Le cancer est devenu récemment la première cause de mortalité en France. Depuis peu, de nouvelles stratégies d’immunothérapie ont fait leur apparition dans la lutte contre le cancer. La nouveauté de ces approches est qu’elles ne ciblent plus la cellule cancéreuse, mais stimulent les défenses de l’organisme exercées par le système immunitaire vis-à-vis des cellules tumorales. Cependant, dans un grand nombre de cancers, le système immunitaire est dérégulé par la tumeur afin qu’il ne puisse plus protéger l’organisme du développement tumoral ( Figure 1 ). L’immunothérapie vise à contrer cet endormissement ou cette perversion du système immunitaire et réveiller les défenses naturelles de l’hôte pour l’aider à se défendre contre sa tumeur. L’objectif principal est d’induire une réponse immunitaire, spécifique et durable, vis-à-vis des cellules tumorales. Ceci peut être réalisé grâce à des approches de vaccination antitumorale basée sur des marqueurs tumoraux qui constituent les antigènes (Ag) cibles. Récemment, des résultats très prometteurs ont été obtenus en utilisant un vaccin à ARN, qui présenterait l’avantage d’être universel, donc applicable à tous les cancers.

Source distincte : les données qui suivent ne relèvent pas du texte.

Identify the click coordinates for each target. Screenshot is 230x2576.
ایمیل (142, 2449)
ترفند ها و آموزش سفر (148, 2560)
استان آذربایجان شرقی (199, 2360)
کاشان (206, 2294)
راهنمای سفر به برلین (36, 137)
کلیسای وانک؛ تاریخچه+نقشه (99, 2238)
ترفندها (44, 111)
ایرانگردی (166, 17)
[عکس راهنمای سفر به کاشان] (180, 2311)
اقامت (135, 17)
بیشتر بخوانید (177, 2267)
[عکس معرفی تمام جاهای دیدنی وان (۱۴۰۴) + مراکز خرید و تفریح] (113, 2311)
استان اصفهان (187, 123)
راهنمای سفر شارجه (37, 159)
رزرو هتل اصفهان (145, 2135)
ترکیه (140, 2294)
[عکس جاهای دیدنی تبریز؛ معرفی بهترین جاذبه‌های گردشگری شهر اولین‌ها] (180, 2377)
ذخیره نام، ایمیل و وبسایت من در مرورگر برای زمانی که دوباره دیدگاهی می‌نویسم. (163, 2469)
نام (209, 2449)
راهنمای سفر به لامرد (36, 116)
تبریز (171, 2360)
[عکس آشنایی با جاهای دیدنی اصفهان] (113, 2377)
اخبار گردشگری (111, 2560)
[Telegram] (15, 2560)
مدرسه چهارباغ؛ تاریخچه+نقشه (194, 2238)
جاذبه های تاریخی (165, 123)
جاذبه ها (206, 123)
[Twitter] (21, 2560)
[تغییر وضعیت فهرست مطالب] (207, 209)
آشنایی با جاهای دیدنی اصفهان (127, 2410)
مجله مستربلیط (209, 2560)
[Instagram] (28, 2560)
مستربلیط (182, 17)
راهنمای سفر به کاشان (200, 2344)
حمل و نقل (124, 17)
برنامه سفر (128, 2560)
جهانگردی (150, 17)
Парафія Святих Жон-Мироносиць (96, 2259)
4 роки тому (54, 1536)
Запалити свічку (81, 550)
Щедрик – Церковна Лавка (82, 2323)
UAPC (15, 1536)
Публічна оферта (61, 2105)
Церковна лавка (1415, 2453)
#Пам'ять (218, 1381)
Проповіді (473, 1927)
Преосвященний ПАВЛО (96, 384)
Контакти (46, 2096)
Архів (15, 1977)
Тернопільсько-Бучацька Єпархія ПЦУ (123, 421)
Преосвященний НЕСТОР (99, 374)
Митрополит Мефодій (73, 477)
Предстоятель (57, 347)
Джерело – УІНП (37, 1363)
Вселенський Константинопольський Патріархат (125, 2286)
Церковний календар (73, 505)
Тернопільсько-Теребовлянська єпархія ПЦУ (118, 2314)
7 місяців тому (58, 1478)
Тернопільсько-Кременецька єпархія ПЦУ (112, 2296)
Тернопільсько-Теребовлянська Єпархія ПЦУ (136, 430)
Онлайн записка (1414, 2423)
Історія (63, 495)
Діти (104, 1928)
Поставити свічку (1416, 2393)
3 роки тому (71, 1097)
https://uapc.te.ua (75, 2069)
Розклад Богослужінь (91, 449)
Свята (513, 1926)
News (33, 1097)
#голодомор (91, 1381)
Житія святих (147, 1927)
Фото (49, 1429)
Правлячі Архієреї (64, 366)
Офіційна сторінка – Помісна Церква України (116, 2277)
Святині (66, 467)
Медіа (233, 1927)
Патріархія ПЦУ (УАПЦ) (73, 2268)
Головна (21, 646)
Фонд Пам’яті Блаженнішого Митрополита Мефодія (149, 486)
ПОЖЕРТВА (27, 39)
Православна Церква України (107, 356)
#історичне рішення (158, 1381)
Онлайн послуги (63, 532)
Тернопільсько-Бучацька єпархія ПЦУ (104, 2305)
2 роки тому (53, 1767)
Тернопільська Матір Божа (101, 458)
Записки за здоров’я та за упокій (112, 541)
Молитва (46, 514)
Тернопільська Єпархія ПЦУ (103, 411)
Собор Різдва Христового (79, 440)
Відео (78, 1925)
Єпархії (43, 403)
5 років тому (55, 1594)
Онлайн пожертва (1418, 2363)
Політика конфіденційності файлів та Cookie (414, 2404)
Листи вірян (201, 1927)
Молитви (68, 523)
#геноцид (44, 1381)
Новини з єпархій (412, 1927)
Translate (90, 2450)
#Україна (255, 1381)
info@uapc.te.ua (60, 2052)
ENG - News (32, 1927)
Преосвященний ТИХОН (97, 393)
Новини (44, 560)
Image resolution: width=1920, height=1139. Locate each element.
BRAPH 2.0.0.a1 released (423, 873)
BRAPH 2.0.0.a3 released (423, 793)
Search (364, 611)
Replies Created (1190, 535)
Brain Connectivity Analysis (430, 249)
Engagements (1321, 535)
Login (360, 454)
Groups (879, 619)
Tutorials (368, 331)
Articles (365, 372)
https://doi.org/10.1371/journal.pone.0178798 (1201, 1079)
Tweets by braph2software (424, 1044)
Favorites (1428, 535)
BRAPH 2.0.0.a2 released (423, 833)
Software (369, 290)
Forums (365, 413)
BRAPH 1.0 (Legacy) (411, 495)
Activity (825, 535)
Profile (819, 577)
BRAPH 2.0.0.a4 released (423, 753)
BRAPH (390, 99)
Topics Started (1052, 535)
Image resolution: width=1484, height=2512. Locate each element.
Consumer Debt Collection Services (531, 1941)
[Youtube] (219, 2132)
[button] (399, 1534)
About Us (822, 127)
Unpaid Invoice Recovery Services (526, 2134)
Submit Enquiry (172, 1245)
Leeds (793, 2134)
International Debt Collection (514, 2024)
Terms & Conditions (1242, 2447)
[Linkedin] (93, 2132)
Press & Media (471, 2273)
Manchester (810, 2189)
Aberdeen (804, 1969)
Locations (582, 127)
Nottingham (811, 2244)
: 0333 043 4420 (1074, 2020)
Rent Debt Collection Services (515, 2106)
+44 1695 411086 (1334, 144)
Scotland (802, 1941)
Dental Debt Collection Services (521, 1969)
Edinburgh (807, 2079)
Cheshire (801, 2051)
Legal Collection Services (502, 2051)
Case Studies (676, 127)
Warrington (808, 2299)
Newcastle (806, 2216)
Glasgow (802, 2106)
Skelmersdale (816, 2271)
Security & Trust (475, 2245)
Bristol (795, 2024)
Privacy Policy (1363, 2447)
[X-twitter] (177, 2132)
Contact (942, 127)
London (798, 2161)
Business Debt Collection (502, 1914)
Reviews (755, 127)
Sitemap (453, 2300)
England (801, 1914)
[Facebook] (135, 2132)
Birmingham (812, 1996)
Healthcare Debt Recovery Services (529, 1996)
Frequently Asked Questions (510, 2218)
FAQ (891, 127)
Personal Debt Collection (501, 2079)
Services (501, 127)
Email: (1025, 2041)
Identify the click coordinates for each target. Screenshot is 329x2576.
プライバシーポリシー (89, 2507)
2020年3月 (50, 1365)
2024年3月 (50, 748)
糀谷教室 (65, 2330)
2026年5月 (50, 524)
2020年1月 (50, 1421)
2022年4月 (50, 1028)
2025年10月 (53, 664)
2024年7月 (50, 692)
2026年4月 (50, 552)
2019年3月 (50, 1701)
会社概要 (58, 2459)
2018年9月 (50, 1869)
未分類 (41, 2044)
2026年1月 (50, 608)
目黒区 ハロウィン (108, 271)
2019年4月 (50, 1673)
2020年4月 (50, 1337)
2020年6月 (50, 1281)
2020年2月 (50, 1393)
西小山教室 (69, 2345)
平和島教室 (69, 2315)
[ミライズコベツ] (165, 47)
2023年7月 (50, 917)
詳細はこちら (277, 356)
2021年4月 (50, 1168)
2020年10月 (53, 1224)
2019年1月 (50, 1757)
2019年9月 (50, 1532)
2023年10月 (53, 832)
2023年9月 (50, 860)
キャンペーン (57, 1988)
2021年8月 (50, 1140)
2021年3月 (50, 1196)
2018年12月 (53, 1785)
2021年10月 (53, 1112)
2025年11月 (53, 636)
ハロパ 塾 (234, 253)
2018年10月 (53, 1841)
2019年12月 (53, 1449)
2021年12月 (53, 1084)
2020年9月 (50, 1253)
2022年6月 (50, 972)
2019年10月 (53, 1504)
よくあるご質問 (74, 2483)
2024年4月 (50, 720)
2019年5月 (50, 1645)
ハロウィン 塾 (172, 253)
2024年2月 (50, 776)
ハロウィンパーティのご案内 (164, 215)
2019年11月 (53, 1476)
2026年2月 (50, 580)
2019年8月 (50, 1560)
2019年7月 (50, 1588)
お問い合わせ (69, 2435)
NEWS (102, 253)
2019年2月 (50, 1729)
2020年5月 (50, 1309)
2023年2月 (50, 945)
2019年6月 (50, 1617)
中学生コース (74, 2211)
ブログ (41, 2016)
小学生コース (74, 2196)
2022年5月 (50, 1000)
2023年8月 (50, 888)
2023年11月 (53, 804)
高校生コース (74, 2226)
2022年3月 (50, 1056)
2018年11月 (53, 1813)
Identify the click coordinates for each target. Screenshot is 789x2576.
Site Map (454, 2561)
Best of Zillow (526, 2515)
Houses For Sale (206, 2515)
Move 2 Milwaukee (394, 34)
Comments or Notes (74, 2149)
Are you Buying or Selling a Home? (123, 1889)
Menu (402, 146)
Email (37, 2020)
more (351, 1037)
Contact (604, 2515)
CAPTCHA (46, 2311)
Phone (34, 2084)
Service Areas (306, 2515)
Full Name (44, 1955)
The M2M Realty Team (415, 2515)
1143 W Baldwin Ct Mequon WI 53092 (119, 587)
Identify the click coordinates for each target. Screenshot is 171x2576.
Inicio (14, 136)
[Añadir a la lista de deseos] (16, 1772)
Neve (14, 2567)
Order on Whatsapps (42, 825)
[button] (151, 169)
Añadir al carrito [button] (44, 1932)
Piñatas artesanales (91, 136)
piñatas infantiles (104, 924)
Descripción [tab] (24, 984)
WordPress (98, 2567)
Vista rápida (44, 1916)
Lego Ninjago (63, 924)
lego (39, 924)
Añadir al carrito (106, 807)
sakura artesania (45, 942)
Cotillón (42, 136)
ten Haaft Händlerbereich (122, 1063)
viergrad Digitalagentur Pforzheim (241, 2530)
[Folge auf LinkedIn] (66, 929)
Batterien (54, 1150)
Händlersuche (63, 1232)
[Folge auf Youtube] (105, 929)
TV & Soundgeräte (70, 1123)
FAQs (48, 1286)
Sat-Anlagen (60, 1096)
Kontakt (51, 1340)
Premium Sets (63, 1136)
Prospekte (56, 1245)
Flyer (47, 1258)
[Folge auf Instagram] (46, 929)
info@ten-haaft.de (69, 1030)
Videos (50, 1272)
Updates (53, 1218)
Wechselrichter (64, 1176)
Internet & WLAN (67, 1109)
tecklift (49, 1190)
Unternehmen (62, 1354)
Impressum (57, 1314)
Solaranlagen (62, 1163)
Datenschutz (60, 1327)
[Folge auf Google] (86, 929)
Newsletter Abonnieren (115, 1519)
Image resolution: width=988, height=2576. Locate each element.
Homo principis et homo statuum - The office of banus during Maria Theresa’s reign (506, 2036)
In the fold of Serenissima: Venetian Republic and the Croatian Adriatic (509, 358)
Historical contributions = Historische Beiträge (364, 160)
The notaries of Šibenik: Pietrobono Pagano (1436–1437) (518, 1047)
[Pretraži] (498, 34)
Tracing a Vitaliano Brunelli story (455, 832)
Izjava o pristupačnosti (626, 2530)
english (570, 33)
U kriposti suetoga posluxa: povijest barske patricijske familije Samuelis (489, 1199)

Réveiller le système immunitaire pour lutter contre le cancer en ciblant les acteurs de l’échappement tumoral

Des dérégulations majeures concernent les lymphocytes T (LT) qui sont des acteurs essentiels de la réponse immunitaire. Ainsi, on observe, d’une part, un défaut d’activation des LT par les cellules dendritiques (DC) dans les ganglions, cellules dendritiques qui sont elles-mêmes inhibées par le contexte tumoral [1] ; d’autre part, une « paralysie » des LT activés ayant infiltré les tumeurs (ou tumor-infiltrating lymphocyte - TIL), ce qui les empêche d’éliminer les cellules tumorales [1] ( Figure 1 ). Les points de contrôles immunitaires sont des récepteurs de régulation négative présents à la surface des LT, tels que CTLA-4 (cytotoxic T-lymphocyte–associated antigen 4) et PD-1 (programmed death 1), dont l’engagement par leurs ligands exprimés par les cellules tumorales ou des cellules immunosuppressives du microenvironnement1 bloque la fonction des LT [2]. Il est donc apparu logique de tenter de lutter contre le cancer en réactivant le système immunitaire, et les LT en particulier, d’une part, en bloquant l’interaction des points de contrôles immunitaires avec leurs ligands, et, d’autre part, en optimisant l’activation des LT par les cellules dendritiques. La première approche repose sur l’utilisation d’anticorps (Ac) bloquants anti-CTLA-4, anti-PD-1 et anti-PD-L1 (ligand de PD-1), qui permettent aux LT de retrouver leur fonctionnalité et ainsi leur capacité à éliminer les cellules tumorales [2], ou sur la suppression des LT régulateurs immunosuppresseurs [1]. La seconde approche repose sur des stratégies visant à stimuler les propriétés des cellules dendritiques.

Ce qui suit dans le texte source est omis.